Rutherfordium Facts - Rf or Element 104

Rutherfordium Chemical & Physical Properties

Rutherfordium is named in honor of Ernest Rutherford, the father of nuclear physics.
Rutherfordium is named in honor of Ernest Rutherford, the father of nuclear physics. Print Collector/Getty Images / Getty Images

The element rutherfordium is a synthetic radioactive element that is predicted to exhibit properties similar to those of hafnium and zirconium. No one really knows, since only minute quantities of this element have been produced to date. The element is likely a solid metal at room temperature. Here are additional Rf element facts:

Element Name: Rutherfordium

Atomic Number: 104

Symbol: Rf

Atomic Weight: [261]

Discovery: A. Ghiorso, et al, L Berkeley Lab, USA 1969 - Dubna Lab, Russia 1964

Electron Configuration: [Rn] 5f14 6d2 7s2

Element Classification: Transition Metal

Word Origin: Element 104 was named in honor of Ernest Rutherford, although discovery of the element was contested, so the official name was not approved by the IUPAC until 1997. The Russian research team had proposed the name kurchatovium for element 104.

Appearance: radioactive synthetic metal

Crystal Structure: Rf is predicted to have a hexagonal close-packed crystal structure similar to that of its congener, hafnium.

Isotopes: All of the isotopes of rutherfordium are radioactive. The most stable isotope, Rf-267, has a half-life around 1.3 hours.

Sources of Element 104: Element 104 has not been found in nature. It is only produced by nuclear bombardment or decay of heavier isotopes. In 1964, researchers at the Russian's facility at Dubna bombarded a plutonium-242 target with neon-22 ions to produce the isotope most likely rutherfordium-259.

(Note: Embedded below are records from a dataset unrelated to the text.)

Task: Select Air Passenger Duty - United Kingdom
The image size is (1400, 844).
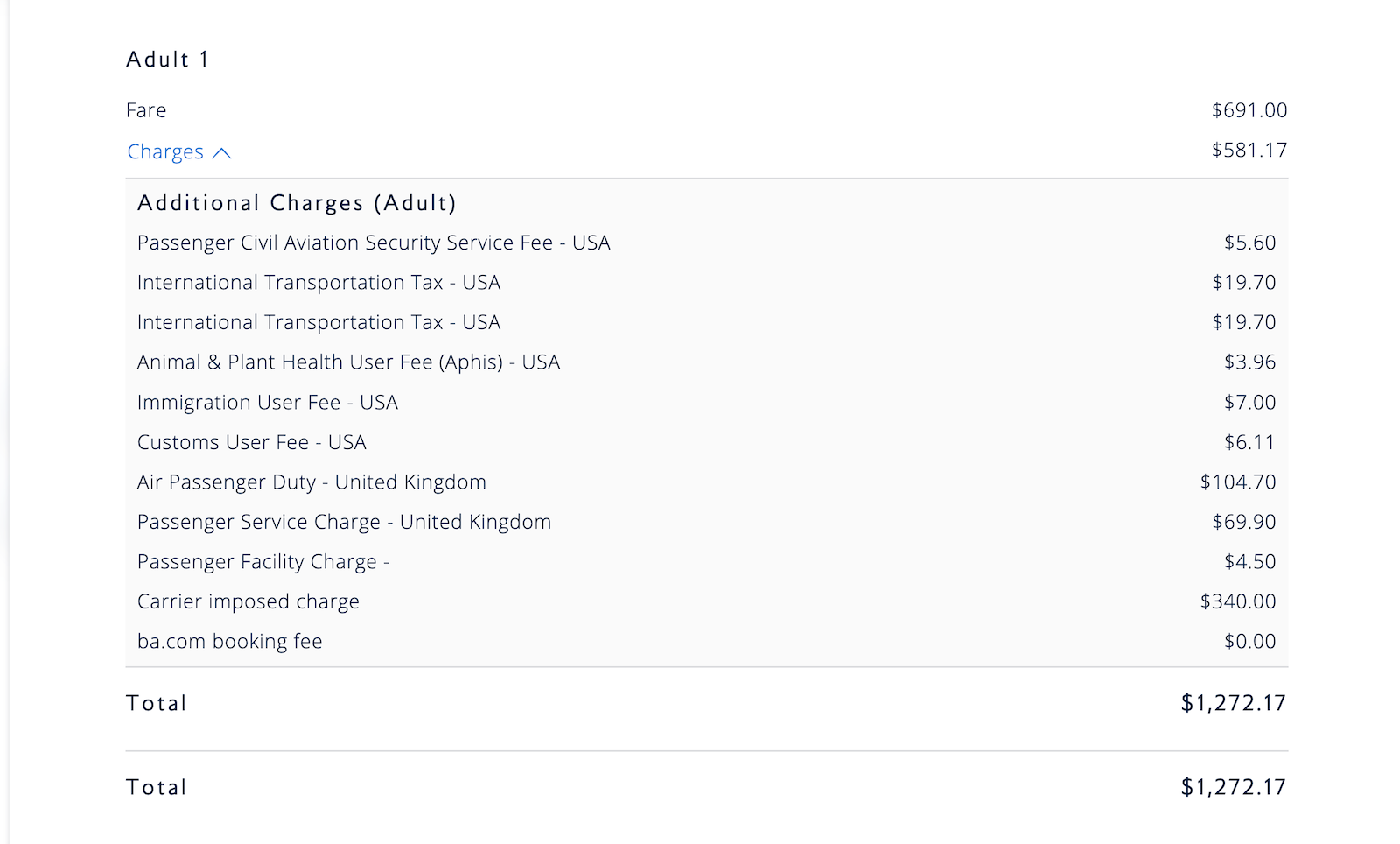Action: click(312, 482)
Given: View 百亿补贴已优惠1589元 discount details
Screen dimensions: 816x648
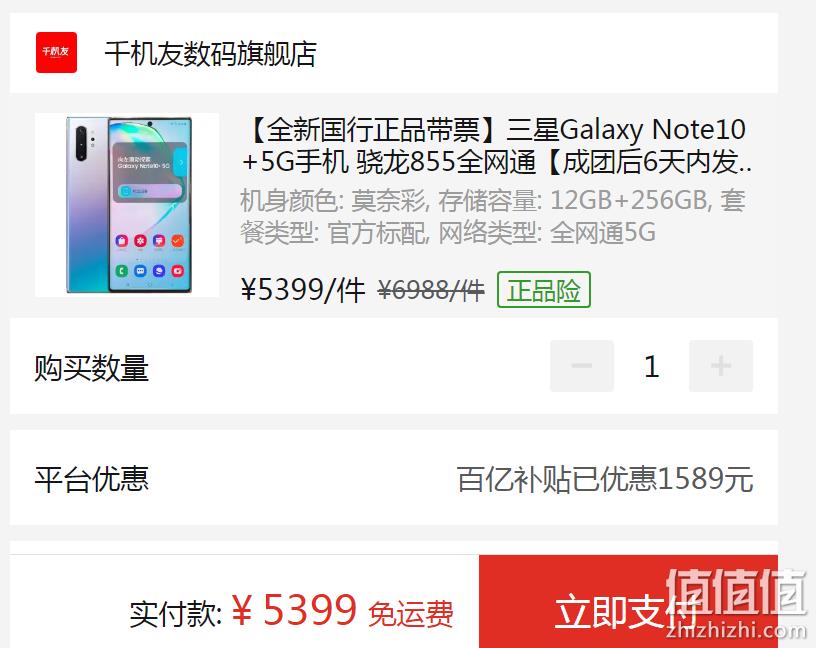Looking at the screenshot, I should click(x=605, y=479).
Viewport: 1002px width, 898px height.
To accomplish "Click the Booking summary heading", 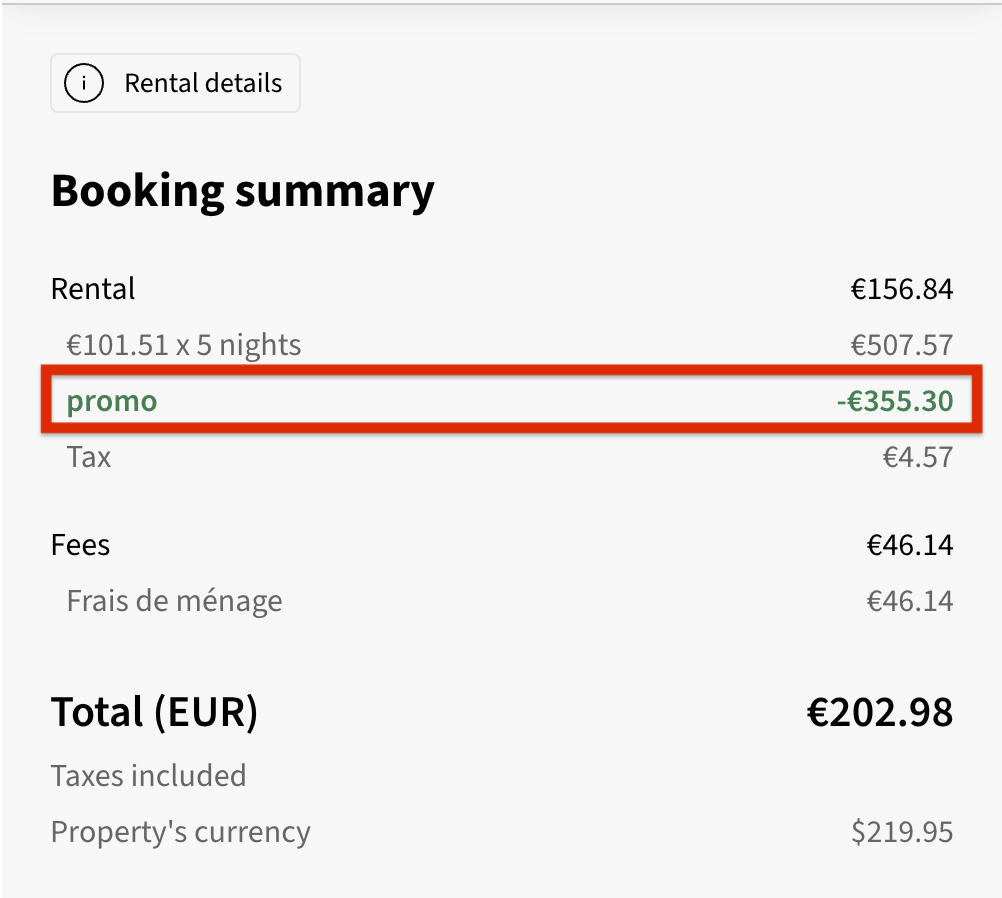I will coord(242,190).
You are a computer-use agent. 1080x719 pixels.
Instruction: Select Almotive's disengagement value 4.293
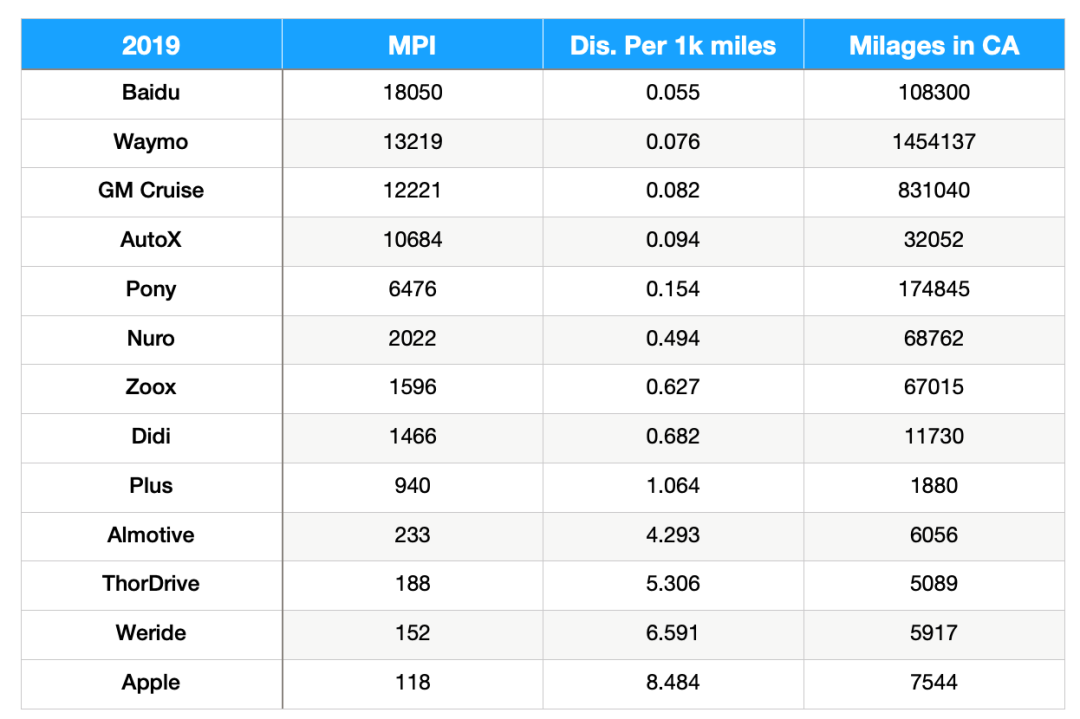(672, 535)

In 1969, scientists at the University of California at Berkeley bombarded a californium-249 target with carbon-12 ions to produce alpha decay of rutherfordium-257.

Toxicity: Rutherfordium is expected to be harmful to living organisms due to its radioactivity. It is not an essential nutrient for any known life.

Uses: At present, element 104 has no practical uses and is only application to research.

References: Los Alamos National Laboratory (2001), Crescent Chemical Company (2001), Lange's Handbook of Chemistry (1952), CRC Handbook of Chemistry & Physics (18th Ed.)